Calculation example for the Wall Thickness conform EN 13445

Determining wall thickness under EN 13445 Part 3 requires more than inserting pressure into a formula.

The wall thickness depends on:

• Allowable material stress at design temperature
• Weld joint coefficient
• Corrosion allowance
• Applicability limits (e / D ≤ 0.16)
• Clear distinction between analysis and design thicknesses

Here is a structured walkthrough aligned with the procedure in Clause 7.4.2 of EN 13445-3. This is based on a worked example from our training course on the EN 13445.

As sketched in the Figure below there is a pressure vessel of 1000mm diameter, to be made of P235GH. Here, the nominal wall thickness (e_n) will be calculated.

The conditions for calculating the wall thickness.

1. Define the Design Basis Clearly

Before applying EN 13445 Section 7.4.2, let's confirm the governing inputs.

In this example:

-Outside diameter (D_e)​ = 1000 mm

-Internal design pressure (P) = 10barg (or 1 MPa)

-Design temperature = 200°C

-Corrosion allowance (c) = 3 mm

-Weld joint coefficient (z) = 0.85

-Plate material is P235GH

2. Determine the Allowable Design Stress (f)

As the required wall thickness (e) is unknown we need to use Formula 7.4-2.

e=PD_e/(2fz-P)

All of the values except for the design stress (f) are known at this point. Under EN 13445, the allowable design stress must be derived from material properties at the design temperature. Material properties are not defined in EN 13445, for plate materials such as P235GH, the EN 10028-2 material standard is consulted.

In EN 10028-2 it is seen that at 200^oC the 0.2% proof strength of P235GH is 182 MPa and that the tensile strength is 360MPa.

Applying the safety factors defined in EN 13445-3 6.2 of 1.5 on proof stress and 2.4 on tensile strength, results in an allowable based on proof stress at 200^oC of 121MPa and based on tensile strength of 150 MPa.

The lowest value governs, so the design stress (f) is 121 MPa

3.Calculate the Required Wall Thickness

Using the Equation 7.4-2 the required thickness (e) can be calculated.

• P=1 MPa
• D_e=1000 mm
• f=121 MPa
• z=0.85

e=1 x 1000/((2 x 121 x 0.85)-1)=4.9mm

4 Required Thickness (e) to Nominal Thickness (e_n)

Reviewing the Figure below, it can be seen that the required thickness (e) from Eq. 7.4.2 does not include the corrosion allowance (c) of 3mm.

The required thickness (e) shall be added to the corrosion allowance (c), which means that the plate thickness needs to be more than 7.9mm (4.9mm+3mm).

Assuming a Normal Tolerance Class A from EN 10029 the maximum permitted tolerance is (δ_e) is 0.5mm for a plate of 8 to 15mm thickness.
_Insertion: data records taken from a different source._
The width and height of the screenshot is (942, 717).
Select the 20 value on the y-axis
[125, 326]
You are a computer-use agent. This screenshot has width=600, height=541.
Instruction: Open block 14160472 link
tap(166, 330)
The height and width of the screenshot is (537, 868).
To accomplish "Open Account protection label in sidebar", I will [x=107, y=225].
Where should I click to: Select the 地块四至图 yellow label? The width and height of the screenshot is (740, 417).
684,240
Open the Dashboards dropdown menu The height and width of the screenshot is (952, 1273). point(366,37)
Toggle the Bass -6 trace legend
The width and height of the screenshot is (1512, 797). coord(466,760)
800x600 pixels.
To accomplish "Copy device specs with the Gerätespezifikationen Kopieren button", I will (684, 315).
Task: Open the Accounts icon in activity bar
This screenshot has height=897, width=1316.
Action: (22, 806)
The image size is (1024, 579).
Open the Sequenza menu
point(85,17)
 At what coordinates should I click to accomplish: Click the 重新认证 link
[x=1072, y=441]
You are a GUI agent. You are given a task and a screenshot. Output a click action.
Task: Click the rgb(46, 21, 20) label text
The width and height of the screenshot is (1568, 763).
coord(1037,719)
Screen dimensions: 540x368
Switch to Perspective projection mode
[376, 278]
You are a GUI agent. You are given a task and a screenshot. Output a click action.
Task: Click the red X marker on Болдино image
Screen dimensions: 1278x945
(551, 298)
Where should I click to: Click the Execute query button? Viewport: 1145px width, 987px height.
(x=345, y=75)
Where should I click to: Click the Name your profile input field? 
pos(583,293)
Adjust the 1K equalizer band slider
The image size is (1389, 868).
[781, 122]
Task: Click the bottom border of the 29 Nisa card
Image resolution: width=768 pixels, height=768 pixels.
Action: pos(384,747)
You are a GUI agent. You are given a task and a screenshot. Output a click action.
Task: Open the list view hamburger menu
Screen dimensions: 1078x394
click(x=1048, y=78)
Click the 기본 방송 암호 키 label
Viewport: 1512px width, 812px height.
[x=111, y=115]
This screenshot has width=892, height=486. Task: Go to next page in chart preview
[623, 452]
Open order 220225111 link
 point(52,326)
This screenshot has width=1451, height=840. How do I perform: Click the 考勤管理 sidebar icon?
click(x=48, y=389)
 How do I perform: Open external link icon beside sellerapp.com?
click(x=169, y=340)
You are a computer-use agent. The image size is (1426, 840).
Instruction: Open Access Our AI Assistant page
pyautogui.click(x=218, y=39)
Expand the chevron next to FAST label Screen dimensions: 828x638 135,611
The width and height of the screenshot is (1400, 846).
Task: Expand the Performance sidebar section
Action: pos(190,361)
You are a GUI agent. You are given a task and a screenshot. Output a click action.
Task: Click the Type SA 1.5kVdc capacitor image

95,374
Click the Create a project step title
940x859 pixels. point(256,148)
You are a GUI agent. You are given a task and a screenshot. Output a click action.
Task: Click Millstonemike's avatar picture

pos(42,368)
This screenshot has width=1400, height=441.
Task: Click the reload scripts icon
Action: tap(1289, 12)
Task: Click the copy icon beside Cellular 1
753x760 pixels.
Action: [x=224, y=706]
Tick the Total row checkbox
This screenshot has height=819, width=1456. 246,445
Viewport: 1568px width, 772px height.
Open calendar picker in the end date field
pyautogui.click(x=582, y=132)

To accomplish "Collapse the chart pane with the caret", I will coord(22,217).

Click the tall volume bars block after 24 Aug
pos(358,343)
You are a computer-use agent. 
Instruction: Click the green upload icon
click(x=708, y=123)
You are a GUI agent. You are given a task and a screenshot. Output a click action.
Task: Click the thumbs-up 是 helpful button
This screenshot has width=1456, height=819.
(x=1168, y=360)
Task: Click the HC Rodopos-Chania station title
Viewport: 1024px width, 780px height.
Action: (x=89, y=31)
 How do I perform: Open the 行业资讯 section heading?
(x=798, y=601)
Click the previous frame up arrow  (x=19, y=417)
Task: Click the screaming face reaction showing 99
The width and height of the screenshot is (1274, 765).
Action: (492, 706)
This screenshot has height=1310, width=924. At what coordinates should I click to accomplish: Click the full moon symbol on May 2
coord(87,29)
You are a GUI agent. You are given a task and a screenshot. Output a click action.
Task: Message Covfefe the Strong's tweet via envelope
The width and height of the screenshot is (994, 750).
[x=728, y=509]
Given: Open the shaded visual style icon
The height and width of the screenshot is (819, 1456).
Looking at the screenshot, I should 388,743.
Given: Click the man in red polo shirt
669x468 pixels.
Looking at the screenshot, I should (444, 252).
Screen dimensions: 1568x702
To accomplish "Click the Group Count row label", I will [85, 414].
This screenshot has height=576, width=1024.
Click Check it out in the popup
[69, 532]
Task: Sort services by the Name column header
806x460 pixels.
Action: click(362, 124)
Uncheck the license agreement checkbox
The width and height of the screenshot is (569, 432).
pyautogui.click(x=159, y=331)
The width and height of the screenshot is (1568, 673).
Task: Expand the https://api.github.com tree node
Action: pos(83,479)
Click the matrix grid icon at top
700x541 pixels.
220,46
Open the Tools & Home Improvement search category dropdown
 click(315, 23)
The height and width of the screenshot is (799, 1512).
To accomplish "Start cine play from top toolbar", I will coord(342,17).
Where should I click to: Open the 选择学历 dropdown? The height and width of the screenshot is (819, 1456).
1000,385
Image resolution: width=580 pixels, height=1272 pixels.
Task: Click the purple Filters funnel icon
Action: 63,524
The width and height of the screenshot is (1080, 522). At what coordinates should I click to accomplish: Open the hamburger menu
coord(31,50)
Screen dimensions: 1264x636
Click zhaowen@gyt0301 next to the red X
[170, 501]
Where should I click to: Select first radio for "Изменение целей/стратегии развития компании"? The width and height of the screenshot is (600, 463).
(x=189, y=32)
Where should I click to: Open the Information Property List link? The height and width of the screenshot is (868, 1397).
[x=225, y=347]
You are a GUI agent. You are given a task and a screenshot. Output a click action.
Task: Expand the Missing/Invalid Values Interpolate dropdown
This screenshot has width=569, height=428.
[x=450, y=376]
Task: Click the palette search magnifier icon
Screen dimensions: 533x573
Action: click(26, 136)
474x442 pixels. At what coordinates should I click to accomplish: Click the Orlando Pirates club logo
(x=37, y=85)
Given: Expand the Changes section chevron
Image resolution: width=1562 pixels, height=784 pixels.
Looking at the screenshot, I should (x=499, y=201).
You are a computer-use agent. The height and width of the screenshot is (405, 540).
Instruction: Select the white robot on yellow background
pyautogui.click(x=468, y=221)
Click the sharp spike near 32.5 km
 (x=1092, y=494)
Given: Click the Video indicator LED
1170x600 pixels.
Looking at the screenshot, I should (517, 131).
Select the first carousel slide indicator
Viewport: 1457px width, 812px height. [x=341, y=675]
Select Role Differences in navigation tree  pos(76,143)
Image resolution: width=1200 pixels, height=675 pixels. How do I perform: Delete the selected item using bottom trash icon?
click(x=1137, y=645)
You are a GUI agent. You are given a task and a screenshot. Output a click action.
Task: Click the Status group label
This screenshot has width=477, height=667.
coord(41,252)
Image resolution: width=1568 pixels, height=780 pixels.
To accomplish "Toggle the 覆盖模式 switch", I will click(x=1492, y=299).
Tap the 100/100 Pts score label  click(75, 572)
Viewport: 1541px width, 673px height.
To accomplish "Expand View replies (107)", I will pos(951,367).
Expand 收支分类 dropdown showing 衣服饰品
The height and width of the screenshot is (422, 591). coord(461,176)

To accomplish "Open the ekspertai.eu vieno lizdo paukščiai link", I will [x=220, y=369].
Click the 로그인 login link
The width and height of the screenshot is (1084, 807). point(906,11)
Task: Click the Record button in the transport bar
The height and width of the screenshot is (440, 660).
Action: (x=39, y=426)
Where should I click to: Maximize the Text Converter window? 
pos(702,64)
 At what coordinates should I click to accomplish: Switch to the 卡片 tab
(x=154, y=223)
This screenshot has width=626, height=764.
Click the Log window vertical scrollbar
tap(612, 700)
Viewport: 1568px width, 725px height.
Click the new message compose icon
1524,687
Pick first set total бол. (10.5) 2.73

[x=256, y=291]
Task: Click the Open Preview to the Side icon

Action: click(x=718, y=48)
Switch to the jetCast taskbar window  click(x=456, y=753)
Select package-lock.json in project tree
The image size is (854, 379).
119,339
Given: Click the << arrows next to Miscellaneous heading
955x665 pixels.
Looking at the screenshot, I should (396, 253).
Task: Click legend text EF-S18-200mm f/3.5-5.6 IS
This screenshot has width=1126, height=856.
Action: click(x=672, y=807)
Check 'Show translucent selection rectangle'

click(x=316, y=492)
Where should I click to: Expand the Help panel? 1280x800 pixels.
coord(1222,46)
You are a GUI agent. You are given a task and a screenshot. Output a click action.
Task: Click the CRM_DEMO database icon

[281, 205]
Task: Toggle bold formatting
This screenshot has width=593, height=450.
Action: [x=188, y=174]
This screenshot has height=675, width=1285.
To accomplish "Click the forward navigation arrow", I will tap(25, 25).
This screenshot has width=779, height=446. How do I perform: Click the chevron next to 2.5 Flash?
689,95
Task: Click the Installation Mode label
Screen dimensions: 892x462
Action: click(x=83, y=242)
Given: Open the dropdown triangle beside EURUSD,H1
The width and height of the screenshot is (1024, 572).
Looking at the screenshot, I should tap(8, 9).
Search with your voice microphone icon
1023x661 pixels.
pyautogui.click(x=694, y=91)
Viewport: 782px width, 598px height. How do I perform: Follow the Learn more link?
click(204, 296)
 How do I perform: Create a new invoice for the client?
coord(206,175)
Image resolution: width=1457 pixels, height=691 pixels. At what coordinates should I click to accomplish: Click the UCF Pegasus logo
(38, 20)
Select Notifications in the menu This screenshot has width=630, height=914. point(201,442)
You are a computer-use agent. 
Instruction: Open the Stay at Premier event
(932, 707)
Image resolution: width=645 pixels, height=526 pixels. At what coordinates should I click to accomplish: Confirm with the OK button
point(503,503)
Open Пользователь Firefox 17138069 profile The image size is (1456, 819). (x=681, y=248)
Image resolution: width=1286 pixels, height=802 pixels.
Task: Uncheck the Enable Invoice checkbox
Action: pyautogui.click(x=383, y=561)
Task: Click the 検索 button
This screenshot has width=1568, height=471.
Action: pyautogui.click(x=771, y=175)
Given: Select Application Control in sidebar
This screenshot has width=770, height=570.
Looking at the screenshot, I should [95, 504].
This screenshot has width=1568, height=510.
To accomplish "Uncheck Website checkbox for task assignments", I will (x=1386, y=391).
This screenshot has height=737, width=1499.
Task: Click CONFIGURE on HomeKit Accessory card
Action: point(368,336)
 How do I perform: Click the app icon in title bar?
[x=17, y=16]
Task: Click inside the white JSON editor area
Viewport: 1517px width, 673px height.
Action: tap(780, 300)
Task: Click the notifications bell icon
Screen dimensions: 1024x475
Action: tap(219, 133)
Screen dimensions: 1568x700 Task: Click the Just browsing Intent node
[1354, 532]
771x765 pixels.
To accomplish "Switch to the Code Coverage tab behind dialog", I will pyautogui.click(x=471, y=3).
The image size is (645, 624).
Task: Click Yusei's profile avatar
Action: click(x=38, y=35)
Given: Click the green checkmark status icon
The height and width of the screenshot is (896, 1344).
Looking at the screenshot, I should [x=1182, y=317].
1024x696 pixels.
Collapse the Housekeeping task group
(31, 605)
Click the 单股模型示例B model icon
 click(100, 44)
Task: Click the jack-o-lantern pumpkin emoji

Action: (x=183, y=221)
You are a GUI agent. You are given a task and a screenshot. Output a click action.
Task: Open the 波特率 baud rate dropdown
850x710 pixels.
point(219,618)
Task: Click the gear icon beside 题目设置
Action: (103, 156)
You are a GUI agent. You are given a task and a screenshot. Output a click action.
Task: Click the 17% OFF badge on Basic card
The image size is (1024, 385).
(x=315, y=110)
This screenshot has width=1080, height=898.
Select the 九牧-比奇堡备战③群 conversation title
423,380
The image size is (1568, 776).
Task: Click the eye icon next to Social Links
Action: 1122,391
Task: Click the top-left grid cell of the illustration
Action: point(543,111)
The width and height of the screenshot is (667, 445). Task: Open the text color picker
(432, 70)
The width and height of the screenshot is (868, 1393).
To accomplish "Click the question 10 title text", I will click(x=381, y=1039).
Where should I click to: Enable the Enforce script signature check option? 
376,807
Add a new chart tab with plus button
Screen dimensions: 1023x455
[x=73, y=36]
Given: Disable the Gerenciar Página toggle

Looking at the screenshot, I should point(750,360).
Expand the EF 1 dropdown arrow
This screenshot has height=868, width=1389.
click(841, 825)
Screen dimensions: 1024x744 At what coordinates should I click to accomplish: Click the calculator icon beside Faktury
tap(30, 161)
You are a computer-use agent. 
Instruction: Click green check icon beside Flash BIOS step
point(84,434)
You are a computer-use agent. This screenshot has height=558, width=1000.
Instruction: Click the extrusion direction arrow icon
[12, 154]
This means that the nominal thickness (e_n) needs to exceed 7.9mm + 0.5mm = 8.4mm

In the metric system the next lowest standard plate thickness would typically be 10mm. The nominal thickness e_n is therefore 10mm and the extra analysis thickness (e_ex) is 1.6mm.

For further stages in the design process the analysis thickness (e_a) is 6.6mm (e+e_ex).

It is noted that it may be preferable to use a larger thickness for example for handling reasons or if there are a large number of nozzles that would otherwise require reinforcement plates.

5. Verify Applicability of the Thin-Walled Approach

The calculation approach here is valid for thin-walled cylinders where the definition as per EN 13445-3 Clause 7.4.1 is that the ratio of e/D_e is not larger than 0.16.

In the current case this ratio is 4.9/1000=0.005 which is far lower than the limit of 0.16. This check should always be shown explicitly in calculation notes.